September 21, 2010
Day 22, Portrait 19

17 Minutes*

It’s easier to gaze into a face than into a blank page.  In the reflection of another’s image we can always find some affirmation of ourselves.  But the simplicity of looking directly into an other is something we don’t allow ourselves.  It’s too intense, too intimate.  We do it with pets or babies, sometimes with our lovers-rarely elsewhere.  Sitting and gazing under the auspices of a renowned cultural institution, thousands of watts of hot klieg lights, cameras and observers is a fetishization.  The point seems to be to pay attention….to attention.  Yours and someone else’s.  Who happens to be an expert on the practice of paying attention to herself.  So is this narcissism?   Not necessarily; I don’t know if I can explain why it is not.  There’s suffering in it, a deep quiet kind.  I know this kind of suffering.  It’s not showy or melodramatic but it is arresting; the kind of suffering that arises from intense physical exertion, mental exertion, forcing yourself to be in it, unflinching.  It pushes you through to another place where the suffering doesn’t quite disappear but it no longer matters.  It can look like narcissism.  The huge portraits at the exhibition entrance look more like narcissism to me.  But to sit, every day, spend three months of your waking life in the same damn chair- that’s glorifying suffering.  How deep a gift of time, of your energy.  I doubt I would do it.  When I sat, it felt both longer and shorter than it was.   Performance time is strange like that; it’s elastic and unpredictable.  The internal clocks don’t function.  

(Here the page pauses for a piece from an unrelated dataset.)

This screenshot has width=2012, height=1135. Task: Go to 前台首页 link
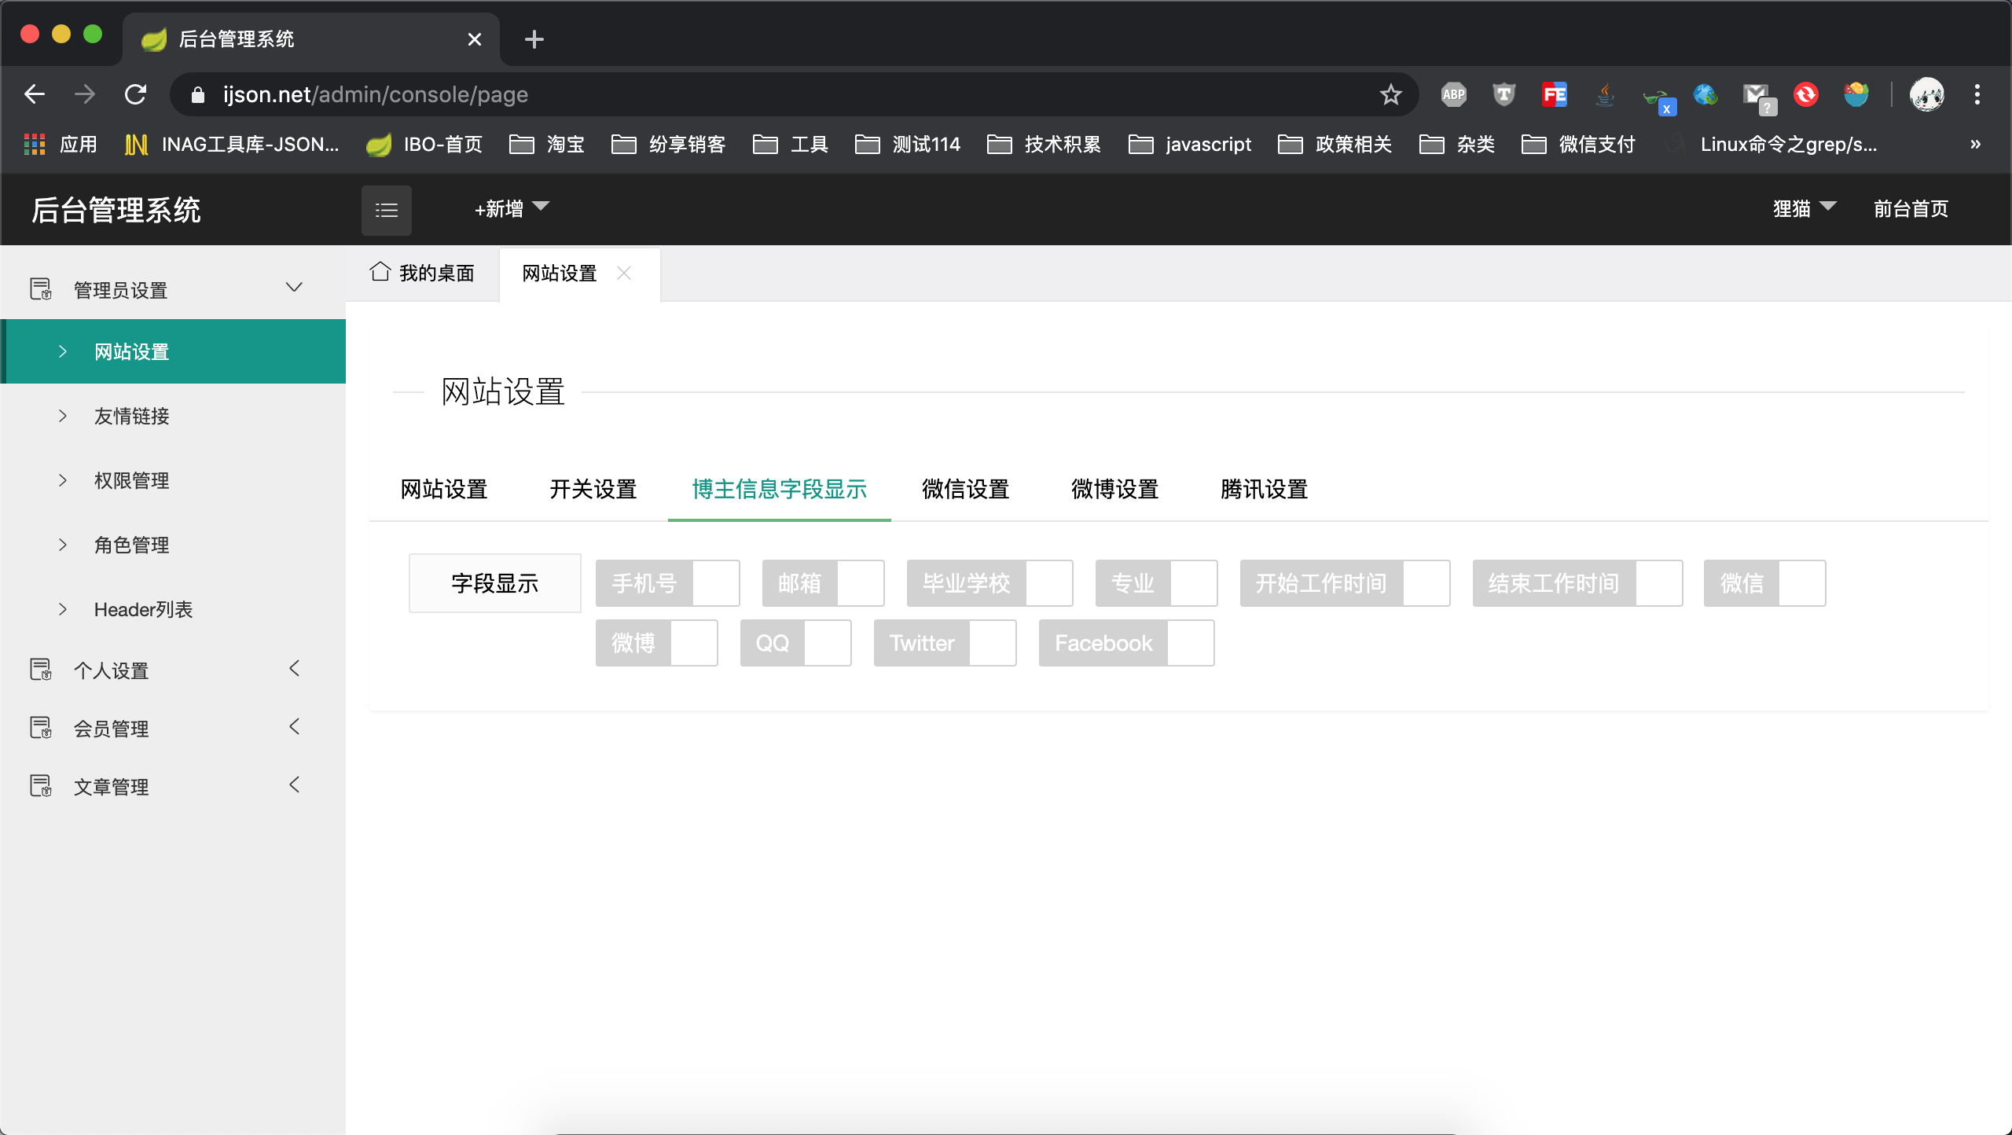pyautogui.click(x=1911, y=209)
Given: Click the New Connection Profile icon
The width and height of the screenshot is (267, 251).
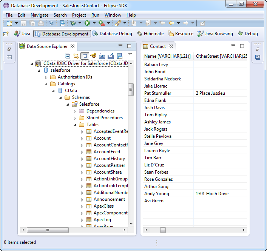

I’ve had discussions about problems inherent in the piece - the institutionalization of ephemera (all art, really), the cult of celebrity, the glorification of ‘experience’.  Watching the light flicker, the attention focus down to a dense field, simple and compelling.   Lengthened attention spans are rarer and rarer.  So why the framework of art, the museum, the cameras and audience?  The problem of the institution, and mortality, preservation, and commodification raises its ugly head; it can’t really be vanquished.  Who records the history and remembers?  Each one who sits remembers differently, each consciousness  who sits, observes, exchanges, also interprets, remembers and is recognized.  This surprised me most - the strange sense of recognition….

 

- Nancy Popp

www.nancypopp.com

 

 

This piece was originally published in the Sept./Oct. 2010 issue of Artillery Magazine (http://www.artillerymag.com/)

*17 Minutes is a stream-of-consciousness analysis of sitting with Marina, which I wrote in the amount of time that I sat opposite her.